There were a dozen negatives which I set about developing after Craig had used up all our films. Meanwhile, he busied himself adjusting his microscope and test-tubes and getting the agar slides ready for examination.
Shirt-sleeves rolled up, I was deeply immersed in my work when I heard a shout in the next room, and the bathroom door flew open.
“Confound you, Kennedy, do you want to ruin these films!” I cried.
He shut the door with a bang. “Hurrah, Walter!” he exclaimed. “I think I have it, at last. I have just found some most promising colonies of the bacilli on one of my slides.”
I almost dropped the pan of acid I was holding, in my excitement. “Well,” I said, concealing my own surprise, “I've found out something, too. Every one of these finger-prints so far is from the same pair of hands.”
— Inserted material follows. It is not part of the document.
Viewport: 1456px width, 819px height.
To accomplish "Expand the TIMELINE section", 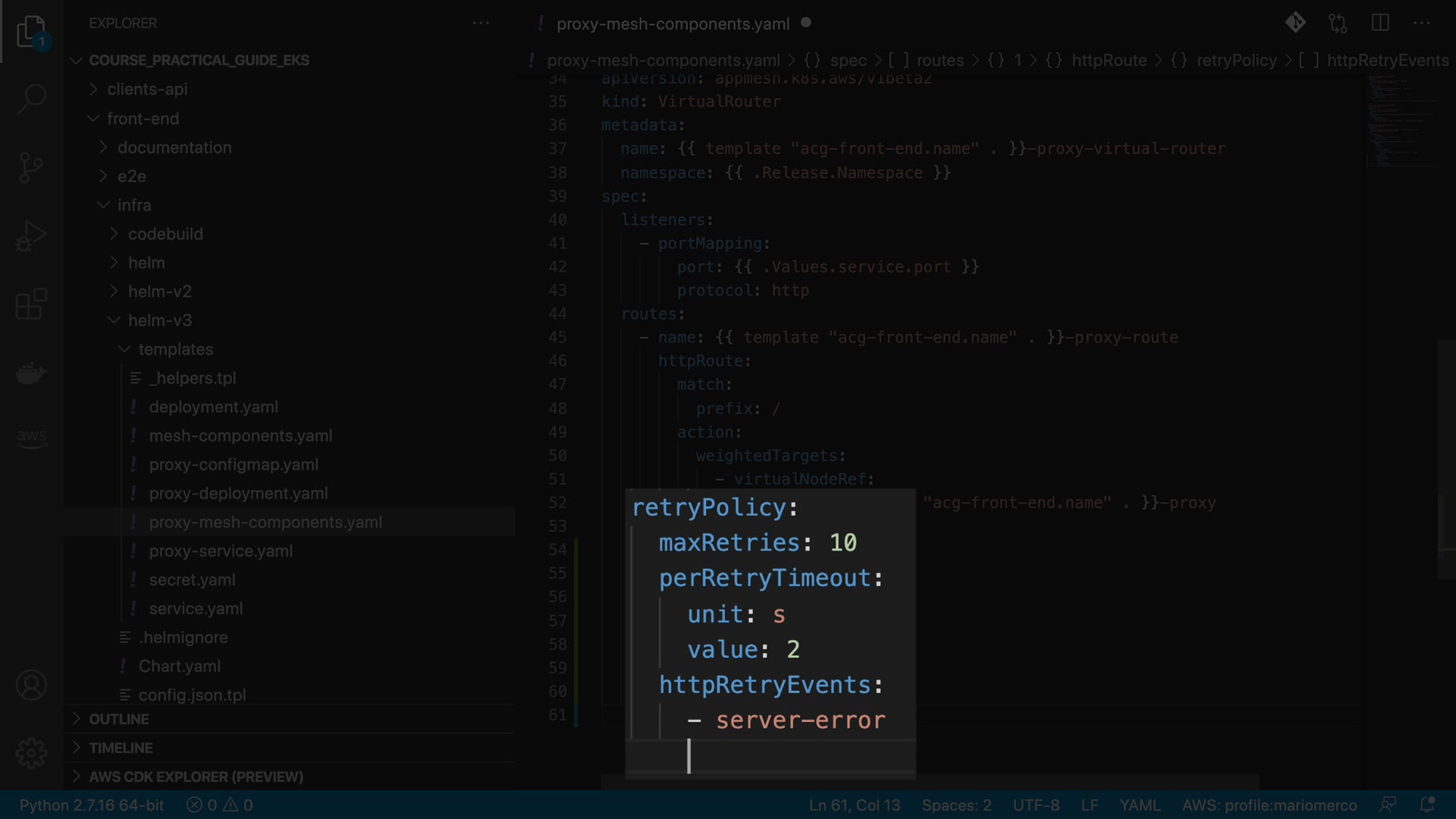I will click(x=121, y=748).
We scarcely ate any breakfast, and were soon on our way up to the hall. Craig had provided himself at the local stationer's with an inking-pad, such as is used for rubber stamps. At the hall he proceeded to get the impressions of the fingers and thumbs of all the servants.
It was quite a long and difficult piece of work to compare the finger-prints we had taken with those photographed, in spite of the fact that writers descant on the ease with which criminals are traced by this system devised by the famous Galton. However, we at last finished the job between us; or rather Craig finished it, with an occasional remark from me. His dexterity amazed me; it was more than mere book knowledge.
For a moment we sat regarding each other hopelessly. None of the finger-prints taken at the hall tallied with the photographed prints. Then Craig rang for the housekeeper, a faithful old soul whom even the typhoid scare could not budge from her post.
“Are you sure I have seen all the servants who were at the hall while Mr. Bisbee was here” asked Craig.
“Why, no, sir—you didn't ask that. You asked to see all who are here now. There is only one who has left, the cook, Bridget Fallon. She left a couple of days ago—said she was going back to New York to get another job. Glad enough I was to get rid of her, too, for she was drunk most of the time after the typhoid appeared.”